Source document:
Bewildering Stories

The Critics’ Corner

Michael J A Tyzuk writes about...

Danielle L. Parker’s “The Thief of Joy and Light

Another issue of Bewildering Stories has hit the stands, so to speak, and with it comes another opportunity for me to make myself especially popular by tearing apart the work of others. So, you ask, who is the designated victim this week, Yon Scotsman? Why, none other than my own Partner in Crime, one Danielle L. Parker.

I always find myself attracted to longer works of fiction because, quite frankly, shorter stories intimidate the hell out of me. This is probably because I’m simply incapable of writing anything good that’s less than 25,000 words or so, and as a result I tend to regard people who can produce good work in such a short framework to be nothing less than living gods.

unfortunately for me, I seem to be alone in this handicap. Danielle certainly doesn’t have it. Long or short fiction, Danielle has a definite style and flavor to what she writes. She is equally comfortable with the well known purple prose of the pulp fiction style, as well as the less richly flavored, more intrinsically simple style that seems to have evolved in its place. Its a comfort that I envy, for even on paper I can only be who and what I is.

“The Thief of Joy and Light” is a continuation of Danielle’s Captain Blunt series. For those of you who haven’t been paying attention, Captain James Sherman Blunt, Master of The Pig’s Eye, is an independent space-farer, and the kind of fellow that you do not want to mess with. Basically he travels from world to world, meeting impossible creatures and having implausible adventures, while at the same time managing to come out the other side more or less intact.

Personally, I rather like the Captain Blunt character. Why? Simple: I figure it takes some serious intestinal fortitude to pilot a ship called The Pig’s Eye.

“The Thief of Joy and Light” chronicles the story of Captain Blunt’s first face-to-face contact with a race of snake-like creatures called Asps. A very high ranking member of the Asp social hierarchy wants the good Captain to perform a very special mission for him. If he succeeds, he gets a rather large sum of money. If he fails, or if he tries to run, then there isn’t any place in the galaxy where he can hope to hide.

Personally, I think that the biggest compliment I can pay to this story is that it’s just plain fun to read. That’s something that a lot of writers seem to take for granted these days. So many people in our profession are so obsessed with trying to write that next bestseller, or the next great work of literary art that they forget that the best kind of writing is the fun kind. Its a lesson that I’ve tried very hard to keep in my mind, and I know that Danielle has gone out of her way to do the same thing.

The Captain Blunt stories are just plain fun to read. That’s all there is to it. Escapism, pure and simple. And inasmuch as I think that some elements of the story can benefit from being expanded upon, I also think that to do so would be to possibly compromise the fun factor. With that in mind, I say don’t change a damn thing. You’ll wreck the whole thing if you do.

That’s not to say that “The Thief of Joy and Light” is perfect, because it isn’t. In that, Danielle isn’t alone. None of my stories are perfect, not by any stretch of the imagination. Come to think of it, I can’t think of anyone in the Bewildering camp who does write perfect fiction right off the hop. That’s okay, though. Perfection is overrated. Besides which, it just isn’t any fun.

Exercise details: In the review of "The Thief of Joy and Light," what is the name of the ship Captain Blunt commands?

Given information:
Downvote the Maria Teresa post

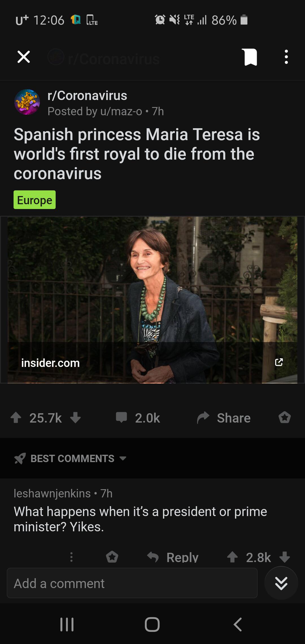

Answer to the problem: The Pig's Eye